## WHAT TO WORK ON
The required output is the line with "Как с нами связаться (1063, 2229)" and each line that follows it to the end of the entries below, copied exactly and with nothing added.

Dataset entries
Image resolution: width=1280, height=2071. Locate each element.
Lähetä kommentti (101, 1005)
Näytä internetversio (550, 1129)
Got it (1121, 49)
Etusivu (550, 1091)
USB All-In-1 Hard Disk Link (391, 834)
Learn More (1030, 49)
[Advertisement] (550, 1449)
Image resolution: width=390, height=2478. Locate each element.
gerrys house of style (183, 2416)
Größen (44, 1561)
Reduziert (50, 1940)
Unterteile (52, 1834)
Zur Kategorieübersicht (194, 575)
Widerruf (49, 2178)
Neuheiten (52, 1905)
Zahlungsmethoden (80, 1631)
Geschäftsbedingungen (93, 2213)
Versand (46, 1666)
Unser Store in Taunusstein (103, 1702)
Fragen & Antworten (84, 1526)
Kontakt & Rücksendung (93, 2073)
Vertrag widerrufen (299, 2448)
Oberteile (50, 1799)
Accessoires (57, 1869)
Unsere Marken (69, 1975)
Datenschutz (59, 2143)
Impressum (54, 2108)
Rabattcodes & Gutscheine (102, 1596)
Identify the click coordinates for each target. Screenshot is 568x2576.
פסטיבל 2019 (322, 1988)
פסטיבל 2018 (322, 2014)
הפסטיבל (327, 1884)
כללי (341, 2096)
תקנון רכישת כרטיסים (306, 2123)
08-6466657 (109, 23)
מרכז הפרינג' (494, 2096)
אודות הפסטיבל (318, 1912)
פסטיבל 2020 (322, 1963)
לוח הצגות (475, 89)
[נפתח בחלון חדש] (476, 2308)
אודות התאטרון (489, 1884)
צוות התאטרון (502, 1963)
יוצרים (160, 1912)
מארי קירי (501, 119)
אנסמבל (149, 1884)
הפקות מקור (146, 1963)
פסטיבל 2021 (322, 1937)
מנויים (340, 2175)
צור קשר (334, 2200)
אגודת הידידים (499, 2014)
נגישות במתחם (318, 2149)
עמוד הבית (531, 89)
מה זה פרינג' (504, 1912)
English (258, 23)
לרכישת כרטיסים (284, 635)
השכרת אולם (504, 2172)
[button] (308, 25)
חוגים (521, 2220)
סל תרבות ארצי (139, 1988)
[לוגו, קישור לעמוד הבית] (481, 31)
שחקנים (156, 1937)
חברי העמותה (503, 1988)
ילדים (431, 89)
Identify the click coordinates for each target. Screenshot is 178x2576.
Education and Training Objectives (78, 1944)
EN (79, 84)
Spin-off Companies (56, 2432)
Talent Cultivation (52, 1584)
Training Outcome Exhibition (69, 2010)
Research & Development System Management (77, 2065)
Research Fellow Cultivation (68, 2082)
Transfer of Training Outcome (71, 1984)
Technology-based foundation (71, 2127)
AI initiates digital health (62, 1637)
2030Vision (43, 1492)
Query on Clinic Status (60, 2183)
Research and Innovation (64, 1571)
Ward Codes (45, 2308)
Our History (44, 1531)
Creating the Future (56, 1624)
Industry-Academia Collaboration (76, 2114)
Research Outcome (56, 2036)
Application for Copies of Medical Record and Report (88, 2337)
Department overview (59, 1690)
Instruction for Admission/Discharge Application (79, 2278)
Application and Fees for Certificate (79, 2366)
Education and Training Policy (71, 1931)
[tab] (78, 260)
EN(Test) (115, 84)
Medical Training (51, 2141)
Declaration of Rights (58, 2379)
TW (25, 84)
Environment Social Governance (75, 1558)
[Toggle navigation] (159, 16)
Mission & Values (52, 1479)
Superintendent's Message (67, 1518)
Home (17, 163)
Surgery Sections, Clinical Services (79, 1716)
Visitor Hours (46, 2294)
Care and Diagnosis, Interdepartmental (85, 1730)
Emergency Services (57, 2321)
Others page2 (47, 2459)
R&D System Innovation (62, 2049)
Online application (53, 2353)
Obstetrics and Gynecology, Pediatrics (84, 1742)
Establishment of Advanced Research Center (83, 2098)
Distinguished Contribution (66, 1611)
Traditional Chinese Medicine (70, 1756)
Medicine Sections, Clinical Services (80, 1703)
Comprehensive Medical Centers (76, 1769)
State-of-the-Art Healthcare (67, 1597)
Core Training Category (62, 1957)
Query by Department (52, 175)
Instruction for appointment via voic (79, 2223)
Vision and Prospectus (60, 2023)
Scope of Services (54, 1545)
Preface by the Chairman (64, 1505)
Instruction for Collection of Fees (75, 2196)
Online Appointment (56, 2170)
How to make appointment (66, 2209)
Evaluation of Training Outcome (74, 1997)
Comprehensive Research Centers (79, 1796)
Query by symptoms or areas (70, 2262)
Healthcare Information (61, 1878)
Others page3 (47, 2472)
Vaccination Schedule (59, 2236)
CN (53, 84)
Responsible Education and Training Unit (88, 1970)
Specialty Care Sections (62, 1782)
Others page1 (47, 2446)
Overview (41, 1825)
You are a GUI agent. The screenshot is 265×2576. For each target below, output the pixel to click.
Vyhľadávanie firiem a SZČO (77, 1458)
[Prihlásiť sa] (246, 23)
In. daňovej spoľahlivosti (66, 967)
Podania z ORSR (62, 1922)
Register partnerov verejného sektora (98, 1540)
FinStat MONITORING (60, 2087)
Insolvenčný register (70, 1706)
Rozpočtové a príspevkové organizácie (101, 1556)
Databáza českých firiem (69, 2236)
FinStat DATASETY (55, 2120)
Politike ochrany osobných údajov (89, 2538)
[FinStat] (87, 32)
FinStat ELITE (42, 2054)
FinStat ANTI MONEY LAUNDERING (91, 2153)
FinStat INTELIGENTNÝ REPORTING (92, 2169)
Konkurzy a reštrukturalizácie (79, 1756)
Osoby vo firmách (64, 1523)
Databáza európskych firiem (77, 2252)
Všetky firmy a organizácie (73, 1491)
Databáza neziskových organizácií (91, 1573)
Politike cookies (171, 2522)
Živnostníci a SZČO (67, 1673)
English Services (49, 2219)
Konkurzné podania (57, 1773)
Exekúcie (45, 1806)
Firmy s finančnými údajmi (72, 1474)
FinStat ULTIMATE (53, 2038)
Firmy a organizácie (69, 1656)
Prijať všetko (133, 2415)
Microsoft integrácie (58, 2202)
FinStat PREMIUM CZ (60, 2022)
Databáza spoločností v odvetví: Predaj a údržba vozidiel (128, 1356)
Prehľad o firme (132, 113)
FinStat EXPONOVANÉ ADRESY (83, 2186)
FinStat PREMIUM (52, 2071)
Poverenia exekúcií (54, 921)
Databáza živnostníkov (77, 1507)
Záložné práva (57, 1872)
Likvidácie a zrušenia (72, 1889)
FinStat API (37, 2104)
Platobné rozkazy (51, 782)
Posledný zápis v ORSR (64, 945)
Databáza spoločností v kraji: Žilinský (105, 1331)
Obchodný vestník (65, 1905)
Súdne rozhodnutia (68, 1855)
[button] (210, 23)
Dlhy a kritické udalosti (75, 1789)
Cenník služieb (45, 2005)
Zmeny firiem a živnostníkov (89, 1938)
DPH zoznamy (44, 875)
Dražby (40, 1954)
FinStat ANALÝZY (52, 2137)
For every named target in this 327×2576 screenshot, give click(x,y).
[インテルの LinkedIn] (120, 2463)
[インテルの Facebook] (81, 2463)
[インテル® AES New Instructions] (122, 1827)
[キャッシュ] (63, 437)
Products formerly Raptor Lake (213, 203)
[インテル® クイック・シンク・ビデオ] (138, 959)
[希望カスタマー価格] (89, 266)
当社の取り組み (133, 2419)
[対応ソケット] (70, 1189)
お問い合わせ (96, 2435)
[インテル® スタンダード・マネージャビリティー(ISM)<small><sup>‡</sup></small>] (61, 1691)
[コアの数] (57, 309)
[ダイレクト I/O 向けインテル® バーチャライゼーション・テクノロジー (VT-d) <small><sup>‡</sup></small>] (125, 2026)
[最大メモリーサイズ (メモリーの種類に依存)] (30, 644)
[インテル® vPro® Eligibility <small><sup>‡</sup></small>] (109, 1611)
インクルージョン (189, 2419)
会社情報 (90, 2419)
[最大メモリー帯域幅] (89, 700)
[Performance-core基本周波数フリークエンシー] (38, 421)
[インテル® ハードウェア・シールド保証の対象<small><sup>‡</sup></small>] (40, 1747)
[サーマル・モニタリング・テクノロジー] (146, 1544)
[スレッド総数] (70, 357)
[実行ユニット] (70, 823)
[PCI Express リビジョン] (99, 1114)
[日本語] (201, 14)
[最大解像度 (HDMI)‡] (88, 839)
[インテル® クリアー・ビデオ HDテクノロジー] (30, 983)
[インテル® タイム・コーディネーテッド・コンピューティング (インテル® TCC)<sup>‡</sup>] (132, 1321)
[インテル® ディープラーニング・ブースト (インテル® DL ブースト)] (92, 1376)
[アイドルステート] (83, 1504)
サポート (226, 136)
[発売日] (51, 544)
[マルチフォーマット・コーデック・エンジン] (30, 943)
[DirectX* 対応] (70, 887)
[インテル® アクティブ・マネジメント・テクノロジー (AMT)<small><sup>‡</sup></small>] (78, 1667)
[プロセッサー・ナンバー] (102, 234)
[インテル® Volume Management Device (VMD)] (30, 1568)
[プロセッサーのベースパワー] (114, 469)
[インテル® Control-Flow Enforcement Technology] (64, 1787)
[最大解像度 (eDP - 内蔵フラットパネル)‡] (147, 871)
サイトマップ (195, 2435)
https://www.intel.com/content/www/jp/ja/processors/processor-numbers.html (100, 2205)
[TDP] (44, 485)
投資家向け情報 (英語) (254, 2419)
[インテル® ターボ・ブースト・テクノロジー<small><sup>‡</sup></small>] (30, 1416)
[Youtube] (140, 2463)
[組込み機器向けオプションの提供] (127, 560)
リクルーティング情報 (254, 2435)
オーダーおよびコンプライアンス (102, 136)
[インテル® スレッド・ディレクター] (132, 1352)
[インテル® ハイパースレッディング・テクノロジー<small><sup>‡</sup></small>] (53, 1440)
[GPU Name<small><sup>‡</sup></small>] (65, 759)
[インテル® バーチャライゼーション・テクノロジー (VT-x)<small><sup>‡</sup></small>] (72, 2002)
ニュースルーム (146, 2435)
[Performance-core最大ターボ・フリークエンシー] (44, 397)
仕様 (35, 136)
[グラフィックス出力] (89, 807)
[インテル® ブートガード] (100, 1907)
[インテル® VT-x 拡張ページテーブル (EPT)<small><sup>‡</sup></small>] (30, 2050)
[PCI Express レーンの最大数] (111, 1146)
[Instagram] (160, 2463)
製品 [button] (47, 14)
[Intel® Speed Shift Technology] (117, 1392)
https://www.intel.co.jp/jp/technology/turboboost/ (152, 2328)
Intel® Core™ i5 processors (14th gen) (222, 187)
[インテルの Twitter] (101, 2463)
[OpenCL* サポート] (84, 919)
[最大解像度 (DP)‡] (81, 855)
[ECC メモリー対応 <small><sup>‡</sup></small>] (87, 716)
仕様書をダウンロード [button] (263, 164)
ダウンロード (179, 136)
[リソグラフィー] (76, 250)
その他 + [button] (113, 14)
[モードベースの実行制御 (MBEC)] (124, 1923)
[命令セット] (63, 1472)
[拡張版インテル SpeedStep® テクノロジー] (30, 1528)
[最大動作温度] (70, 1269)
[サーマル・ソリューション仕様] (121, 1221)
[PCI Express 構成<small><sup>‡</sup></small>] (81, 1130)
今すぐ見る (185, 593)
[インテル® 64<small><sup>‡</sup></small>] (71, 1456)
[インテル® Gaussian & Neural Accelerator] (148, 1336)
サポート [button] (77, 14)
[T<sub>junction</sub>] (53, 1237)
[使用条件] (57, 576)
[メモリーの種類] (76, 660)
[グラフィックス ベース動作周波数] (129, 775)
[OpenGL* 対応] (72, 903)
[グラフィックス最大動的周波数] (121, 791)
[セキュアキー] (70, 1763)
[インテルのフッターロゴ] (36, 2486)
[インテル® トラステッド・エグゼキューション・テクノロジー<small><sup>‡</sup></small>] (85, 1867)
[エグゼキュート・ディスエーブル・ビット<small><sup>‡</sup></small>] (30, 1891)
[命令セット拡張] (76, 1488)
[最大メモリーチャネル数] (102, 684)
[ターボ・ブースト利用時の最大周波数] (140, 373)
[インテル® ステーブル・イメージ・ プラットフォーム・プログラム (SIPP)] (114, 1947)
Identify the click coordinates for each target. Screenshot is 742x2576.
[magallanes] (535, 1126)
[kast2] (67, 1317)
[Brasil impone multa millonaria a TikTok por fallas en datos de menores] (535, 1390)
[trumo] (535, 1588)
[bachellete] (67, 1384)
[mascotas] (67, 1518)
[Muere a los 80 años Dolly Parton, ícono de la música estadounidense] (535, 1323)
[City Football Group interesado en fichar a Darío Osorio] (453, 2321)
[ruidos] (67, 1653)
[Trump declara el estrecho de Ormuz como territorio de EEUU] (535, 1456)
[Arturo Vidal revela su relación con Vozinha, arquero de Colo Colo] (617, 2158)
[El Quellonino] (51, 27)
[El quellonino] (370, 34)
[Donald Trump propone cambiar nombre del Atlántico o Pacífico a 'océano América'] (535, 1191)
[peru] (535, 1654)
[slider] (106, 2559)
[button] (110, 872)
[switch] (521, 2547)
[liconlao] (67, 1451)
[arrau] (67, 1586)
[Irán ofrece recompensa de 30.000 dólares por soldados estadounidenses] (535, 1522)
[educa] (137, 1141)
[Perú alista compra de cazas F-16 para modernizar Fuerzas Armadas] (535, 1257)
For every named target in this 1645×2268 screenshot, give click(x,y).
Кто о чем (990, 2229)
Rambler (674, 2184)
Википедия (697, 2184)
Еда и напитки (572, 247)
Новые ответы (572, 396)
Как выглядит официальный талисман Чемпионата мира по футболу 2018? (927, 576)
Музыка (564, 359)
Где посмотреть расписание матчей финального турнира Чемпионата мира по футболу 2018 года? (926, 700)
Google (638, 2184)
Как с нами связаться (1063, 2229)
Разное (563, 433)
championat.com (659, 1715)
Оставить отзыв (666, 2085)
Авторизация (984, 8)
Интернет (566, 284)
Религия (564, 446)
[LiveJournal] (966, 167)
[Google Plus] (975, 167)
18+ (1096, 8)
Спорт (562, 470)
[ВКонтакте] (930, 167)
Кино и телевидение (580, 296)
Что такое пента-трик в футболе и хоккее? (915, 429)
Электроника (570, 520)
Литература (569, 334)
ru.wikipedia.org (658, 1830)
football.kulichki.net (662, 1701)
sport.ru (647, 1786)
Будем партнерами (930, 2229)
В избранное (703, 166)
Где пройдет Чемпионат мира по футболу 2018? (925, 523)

## RESPONSE TO THIS EXERCISE
Как с нами связаться (1063, 2229)
Разное (563, 433)
championat.com (659, 1715)
Оставить отзыв (666, 2085)
Авторизация (984, 8)
Интернет (566, 284)
Религия (564, 446)
[LiveJournal] (966, 167)
[Google Plus] (975, 167)
18+ (1096, 8)
Спорт (562, 470)
[ВКонтакте] (930, 167)
Кино и телевидение (580, 296)
Что такое пента-трик в футболе и хоккее? (915, 429)
Электроника (570, 520)
Литература (569, 334)
ru.wikipedia.org (658, 1830)
football.kulichki.net (662, 1701)
sport.ru (647, 1786)
Будем партнерами (930, 2229)
В избранное (703, 166)
Где пройдет Чемпионат мира по футболу 2018? (925, 523)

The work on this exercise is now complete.